Pretraining large neural language models, such as BERT, has led to impressive gains on many natural language processing (NLP) tasks. However, most pretraining efforts focus on general domain corpora, such as newswire and Web. A prevailing assumption is that even domain-specific pretraining can benefit by starting from general-domain language models. In this paper, we challenge this assumption by showing that for domains with abundant unlabeled text, such as biomedicine, pretraining language models from scratch results in substantial gains over continual pretraining of general-domain language models. To facilitate this investigation, we compile a comprehensive biomedical NLP benchmark from publicly-available datasets. Our experiments show that domain-specific pretraining serves as a solid foundation for a wide range of biomedical NLP tasks, leading to new state-of-the-art results across the board. Further, in conducting a thorough evaluation of modeling choices, both for pretraining and task-specific fine-tuning, we discover that some common practices are unnecessary with BERT models, such as using complex tagging schemes in named entity recognition (NER). To help accelerate research in biomedical NLP, we have released our state-of-the-art pretrained and task-specific models for the community, and created a leaderboard featuring our BLURB benchmark (short for Biomedical Language Understanding & Reasoning Benchmark) at https://aka.ms/BLURB.

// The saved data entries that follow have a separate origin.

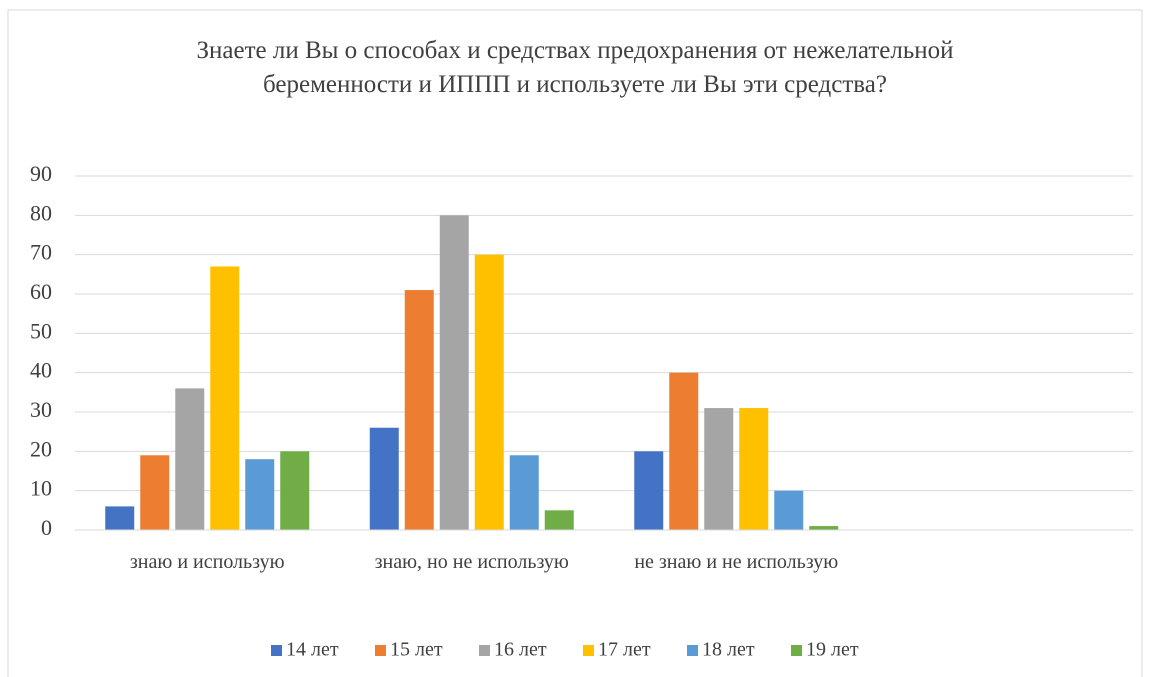 The image size is (1150, 677). Describe the element at coordinates (520, 650) in the screenshot. I see `legend-label: 16 лет` at that location.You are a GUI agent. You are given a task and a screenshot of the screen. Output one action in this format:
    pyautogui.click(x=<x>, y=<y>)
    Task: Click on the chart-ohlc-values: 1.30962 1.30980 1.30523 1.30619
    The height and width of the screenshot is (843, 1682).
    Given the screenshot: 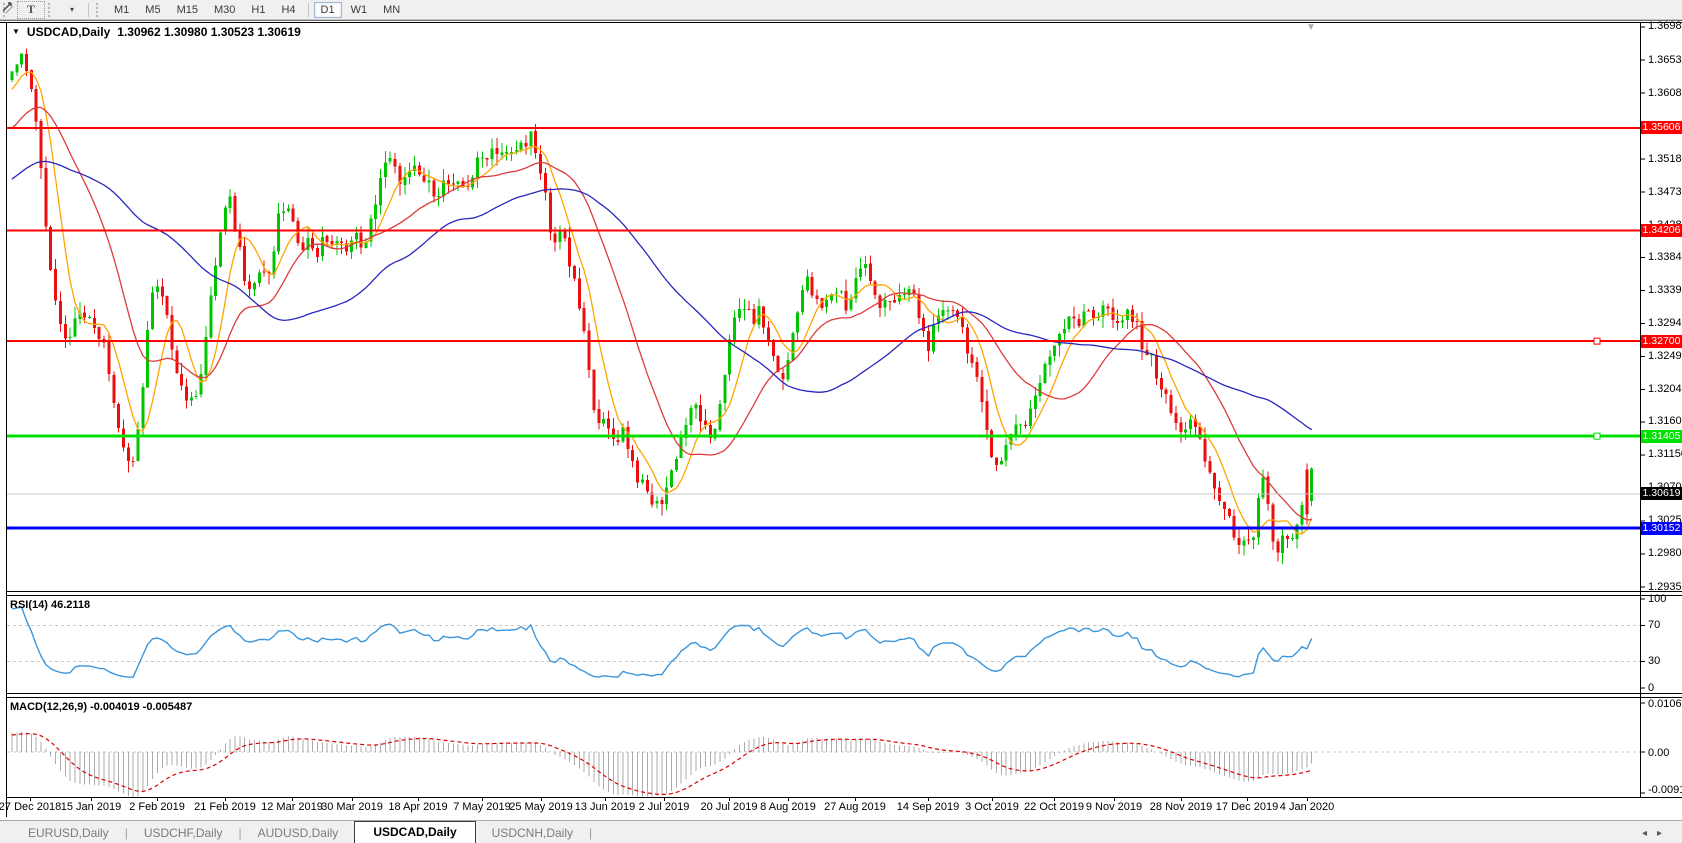 What is the action you would take?
    pyautogui.click(x=209, y=32)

翻译：对大型神经语言模型,如BERT等,进行预先培训前的大型神经语言模型,已经在许多自然语言处理(NLP)任务上取得了令人印象深刻的成果。然而,大多数培训前的努力都侧重于一般域子公司,如新闻线和网络。一个普遍假设是,从一般域语言模型开始,即使是特定领域的预先培训也可以从一般语言模型中受益。在本文中,我们质疑这一假设,显示对于有大量未经标记的文本的领域,如生物医学、从零开始的培训语言模型,其结果大大超过对一般语言模型的持续预先培训。为了便利这一调查,我们从公开提供的数据集中汇编了一个全面的生物医学NLP基准。我们的实验表明,特定域前培训是广泛生物医学NLP任务的坚实基础基础,导致全局上新的最新成果。此外,在对模型选择进行彻底评价时,无论是为了预先培训和具体任务的微调,我们发现与BERT模型存在一些共同的做法,例如利用在指定实体的识别(NER)中采用复杂的标记计划。为了帮助加速生物界生物伦理基准模型,我们在B前的实验室数据库和B级数据库中发布我们的数据库。